**TASK**: Below are some records; return all of them exactly as they are.

**PROVIDED RECORDS**:

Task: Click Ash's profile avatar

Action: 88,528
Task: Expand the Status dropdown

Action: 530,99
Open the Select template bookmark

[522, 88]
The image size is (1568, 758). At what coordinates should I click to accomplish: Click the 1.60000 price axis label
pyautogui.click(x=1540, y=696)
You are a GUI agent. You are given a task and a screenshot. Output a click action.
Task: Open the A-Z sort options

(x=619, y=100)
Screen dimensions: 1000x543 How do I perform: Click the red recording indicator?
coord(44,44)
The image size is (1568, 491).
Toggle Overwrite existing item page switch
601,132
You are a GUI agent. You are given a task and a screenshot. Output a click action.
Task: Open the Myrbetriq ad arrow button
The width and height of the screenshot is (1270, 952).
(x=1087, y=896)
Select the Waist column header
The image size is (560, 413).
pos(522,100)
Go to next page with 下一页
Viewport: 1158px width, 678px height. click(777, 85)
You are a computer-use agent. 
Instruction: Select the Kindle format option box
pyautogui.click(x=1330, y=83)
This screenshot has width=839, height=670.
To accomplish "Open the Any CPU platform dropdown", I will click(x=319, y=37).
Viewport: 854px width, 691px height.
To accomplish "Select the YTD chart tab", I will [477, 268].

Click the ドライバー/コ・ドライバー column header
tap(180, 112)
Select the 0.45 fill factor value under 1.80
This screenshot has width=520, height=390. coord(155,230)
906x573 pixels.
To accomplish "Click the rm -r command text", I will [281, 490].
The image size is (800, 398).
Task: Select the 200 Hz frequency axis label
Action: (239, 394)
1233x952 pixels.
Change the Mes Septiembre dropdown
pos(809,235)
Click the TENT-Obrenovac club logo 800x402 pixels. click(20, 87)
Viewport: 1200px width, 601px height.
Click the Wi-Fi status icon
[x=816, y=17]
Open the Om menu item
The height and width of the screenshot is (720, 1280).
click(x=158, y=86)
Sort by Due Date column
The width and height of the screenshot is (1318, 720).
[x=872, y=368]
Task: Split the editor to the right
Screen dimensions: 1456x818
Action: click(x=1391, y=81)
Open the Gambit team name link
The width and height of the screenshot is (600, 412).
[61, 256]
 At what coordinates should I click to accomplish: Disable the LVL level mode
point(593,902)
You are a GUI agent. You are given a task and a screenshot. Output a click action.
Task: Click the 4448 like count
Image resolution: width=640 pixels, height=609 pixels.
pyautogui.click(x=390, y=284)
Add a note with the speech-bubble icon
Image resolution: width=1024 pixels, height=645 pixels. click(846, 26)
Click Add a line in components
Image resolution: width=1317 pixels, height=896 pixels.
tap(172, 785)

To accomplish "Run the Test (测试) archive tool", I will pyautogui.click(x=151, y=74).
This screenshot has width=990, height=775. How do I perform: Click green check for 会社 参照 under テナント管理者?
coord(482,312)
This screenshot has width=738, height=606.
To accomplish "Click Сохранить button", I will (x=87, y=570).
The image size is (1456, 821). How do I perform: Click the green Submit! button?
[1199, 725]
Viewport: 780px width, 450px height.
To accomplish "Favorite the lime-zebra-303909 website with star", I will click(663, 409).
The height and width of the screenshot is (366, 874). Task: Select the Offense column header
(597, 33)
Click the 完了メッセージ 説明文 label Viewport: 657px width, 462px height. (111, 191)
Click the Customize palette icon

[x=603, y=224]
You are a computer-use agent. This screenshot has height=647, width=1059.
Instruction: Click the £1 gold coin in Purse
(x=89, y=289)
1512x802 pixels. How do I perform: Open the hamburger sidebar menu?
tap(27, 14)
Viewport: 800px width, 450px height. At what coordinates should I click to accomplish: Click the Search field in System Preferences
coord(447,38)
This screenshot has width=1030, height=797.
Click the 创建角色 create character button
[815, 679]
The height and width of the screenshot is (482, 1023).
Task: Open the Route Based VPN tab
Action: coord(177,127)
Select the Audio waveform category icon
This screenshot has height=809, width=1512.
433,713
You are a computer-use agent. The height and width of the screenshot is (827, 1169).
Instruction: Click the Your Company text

**RESULT OF THIS TASK**:
Task: Click Ash's profile avatar

Action: 88,528
Task: Expand the Status dropdown

Action: 530,99
Open the Select template bookmark

[522, 88]
The image size is (1568, 758). At what coordinates should I click to accomplish: Click the 1.60000 price axis label
pyautogui.click(x=1540, y=696)
You are a GUI agent. You are given a task and a screenshot. Output a click action.
Task: Open the A-Z sort options

(x=619, y=100)
Screen dimensions: 1000x543 How do I perform: Click the red recording indicator?
coord(44,44)
The image size is (1568, 491).
Toggle Overwrite existing item page switch
601,132
You are a GUI agent. You are given a task and a screenshot. Output a click action.
Task: Open the Myrbetriq ad arrow button
The width and height of the screenshot is (1270, 952).
(x=1087, y=896)
Select the Waist column header
The image size is (560, 413).
pos(522,100)
Go to next page with 下一页
Viewport: 1158px width, 678px height. click(777, 85)
You are a computer-use agent. 
Instruction: Select the Kindle format option box
pyautogui.click(x=1330, y=83)
This screenshot has width=839, height=670.
To accomplish "Open the Any CPU platform dropdown", I will click(x=319, y=37).
Viewport: 854px width, 691px height.
To accomplish "Select the YTD chart tab", I will [477, 268].

Click the ドライバー/コ・ドライバー column header
tap(180, 112)
Select the 0.45 fill factor value under 1.80
This screenshot has width=520, height=390. coord(155,230)
906x573 pixels.
To accomplish "Click the rm -r command text", I will [281, 490].
The image size is (800, 398).
Task: Select the 200 Hz frequency axis label
Action: (239, 394)
1233x952 pixels.
Change the Mes Septiembre dropdown
pos(809,235)
Click the TENT-Obrenovac club logo 800x402 pixels. click(20, 87)
Viewport: 1200px width, 601px height.
Click the Wi-Fi status icon
[x=816, y=17]
Open the Om menu item
The height and width of the screenshot is (720, 1280).
click(x=158, y=86)
Sort by Due Date column
The width and height of the screenshot is (1318, 720).
[x=872, y=368]
Task: Split the editor to the right
Screen dimensions: 1456x818
Action: click(x=1391, y=81)
Open the Gambit team name link
The width and height of the screenshot is (600, 412).
[61, 256]
 At what coordinates should I click to accomplish: Disable the LVL level mode
point(593,902)
You are a GUI agent. You are given a task and a screenshot. Output a click action.
Task: Click the 4448 like count
Image resolution: width=640 pixels, height=609 pixels.
pyautogui.click(x=390, y=284)
Add a note with the speech-bubble icon
Image resolution: width=1024 pixels, height=645 pixels. click(846, 26)
Click Add a line in components
Image resolution: width=1317 pixels, height=896 pixels.
tap(172, 785)

To accomplish "Run the Test (测试) archive tool", I will pyautogui.click(x=151, y=74).
This screenshot has width=990, height=775. How do I perform: Click green check for 会社 参照 under テナント管理者?
coord(482,312)
This screenshot has width=738, height=606.
To accomplish "Click Сохранить button", I will (x=87, y=570).
The image size is (1456, 821). How do I perform: Click the green Submit! button?
[1199, 725]
Viewport: 780px width, 450px height.
To accomplish "Favorite the lime-zebra-303909 website with star", I will click(663, 409).
The height and width of the screenshot is (366, 874). Task: Select the Offense column header
(597, 33)
Click the 完了メッセージ 説明文 label Viewport: 657px width, 462px height. (111, 191)
Click the Customize palette icon

[x=603, y=224]
You are a computer-use agent. This screenshot has height=647, width=1059.
Instruction: Click the £1 gold coin in Purse
(x=89, y=289)
1512x802 pixels. How do I perform: Open the hamburger sidebar menu?
tap(27, 14)
Viewport: 800px width, 450px height. At what coordinates should I click to accomplish: Click the Search field in System Preferences
coord(447,38)
This screenshot has width=1030, height=797.
Click the 创建角色 create character button
[815, 679]
The height and width of the screenshot is (482, 1023).
Task: Open the Route Based VPN tab
Action: coord(177,127)
Select the Audio waveform category icon
This screenshot has height=809, width=1512.
433,713
You are a computer-use agent. The height and width of the screenshot is (827, 1169).
Instruction: Click the Your Company text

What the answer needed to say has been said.